What if we used many concurrent, independent Morris counters? That is, we have $y$ counters $\{\hat n_1 \dots \hat n_y\}$ and we returned the average of their outputs when queried: $\hat n = \frac 1 y \sum_{i=1}^y \hat n_i$. The expectation of a summation of independent random variables is given by $\Bbb{E}(\hat n) = \Bbb{E}\left(\frac 1 y \sum_{i=1}^y \hat n_i\right) = \Bbb{E}(\hat n_i) = n$. When a random variable is multiped by a constant $\gamma = \frac 1 y$ then it's variance changes by $\gamma^2$: $\text{Var}(\hat n) = \text{Var}\left(\frac 1 y \sum_{i=1}^y \hat n_i\right) = \frac {1}{y^2} \sum_{i=1}^y \text{Var}\left(\hat n_i\right) < \frac{n^2}{2y}$. We can then set up Chebyshev's inequality to get the following bound: $$\Bbb{P}(|\hat n - n| \geq \varepsilon n) \leq \frac{1}{2 \varepsilon^2 y} < \delta$$ for $y = \left\lceil \dfrac {1}{2 \varepsilon^2 \delta}\right\rceil$. This has space complexity of $\mathcal{O} (y \cdot \log \log n) = \mathcal{O} \left(\dfrac {\log \log n}{\varepsilon^2 \delta}\right)$.

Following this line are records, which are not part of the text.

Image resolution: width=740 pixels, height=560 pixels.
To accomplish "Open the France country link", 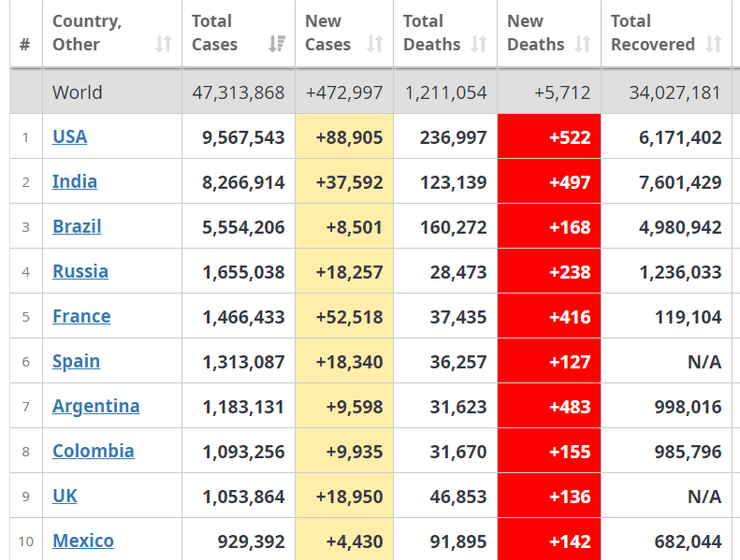I will (x=81, y=317).
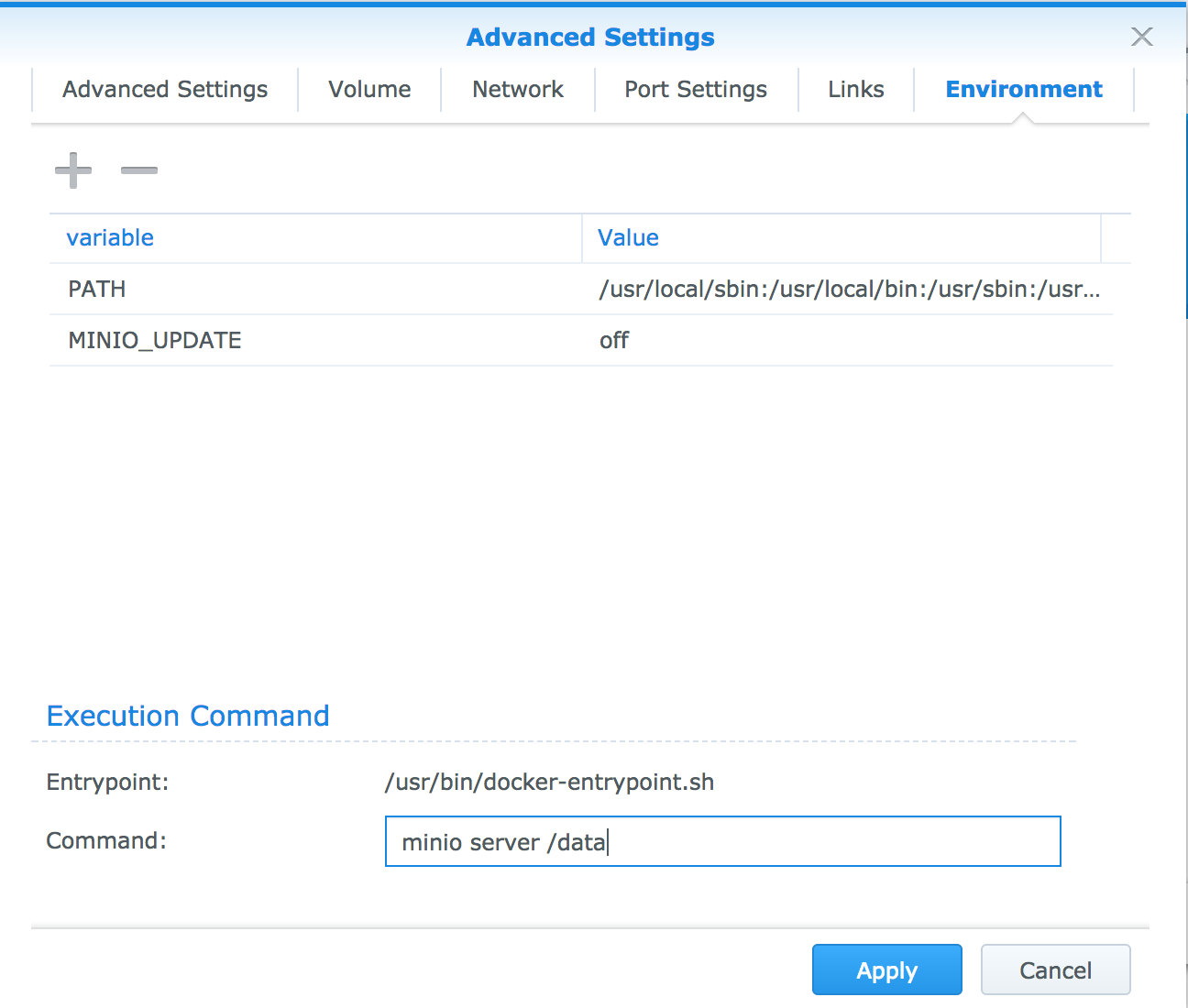This screenshot has height=1008, width=1188.
Task: Focus the Command input field
Action: [x=723, y=841]
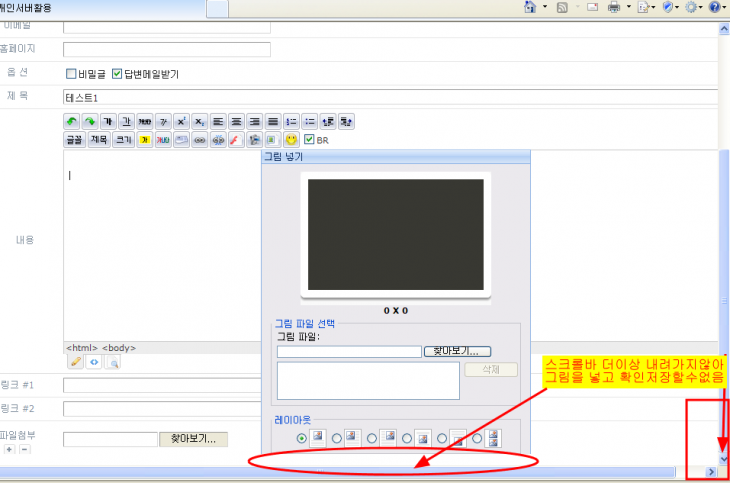Image resolution: width=730 pixels, height=483 pixels.
Task: Apply superscript formatting in the editor
Action: 181,122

The main takeaway is that we can now choose how tight we want the variance to be by averaging many copies of Morris, but at the cost of blowing up our memory.


class MorrisConcurrent:
    def __init__(self, y):
        self.X = 0
        self.ys = [MorrisCounter() for _ in range(y)]
    def increment(self):
        [y.increment() for y in self.ys]
    def query(self):
        return sum([y.query() for y in self.ys])/len(self.ys)
                    

Mo(o)re

We can go even further by using another $z$ independent instances of the concurrent counters, each with chance of failure $\delta = \frac 1 3$. Then, we output the median of all $y$ counters where the median is valid iff we have $\frac z 2$ 'successful counters'. Since $\delta = \frac 1 3$ then a deviation of $\frac z 2 - \frac z 3 = \frac z 6$ from the median is valid. We can then set up a Hoeffding bound: $$ \Bbb{P}\left(\sum_{i=1}^z Y_i \leq \frac z 2\right) < \Bbb{P}\left( \left| \sum_{i=1}^z Y_i - \Bbb{E}(Y_i) \right| < \frac z 6 \right) \leq e^{-2 (\frac{1}{6})^2 z} \leq \delta %> $$ Thus, we have a total of $yz = \left\lceil\dfrac {\log{\frac 1 \delta}}{\varepsilon^2}\right\rceil$ copies of the original Morris counter. Once any of the counters reach $\log \frac {yzn} \delta$ the chance that it increments again is $\frac \delta {yzn}$ so the chance it increments in the next $n$ increments is $\frac \delta {yz}$. Thus, if we set the bound $\delta$ such that none of the counters go above $\log \frac {yzn} \delta$ (using $\mathcal{O} \left({\log{\log \frac {yzn}\delta}}\right)$ bits) then we have a bounded space complexity of $\mathcal{O} (yz \cdot \log\log n) = \mathcal{O} \left(\dfrac{\log \frac 1 \delta \log\log n}{\varepsilon^2}\right)$.

You can see that the subsequent two algorithms are actually slower than a Generalized Morris counter with optimal $\alpha$ that Morris proved in his original paper. However, this process of taking the median of many means (of a fixed failure rate) exponentially decreases the overall failure rate and can be applied to other algorithms to obtain a better space complexity.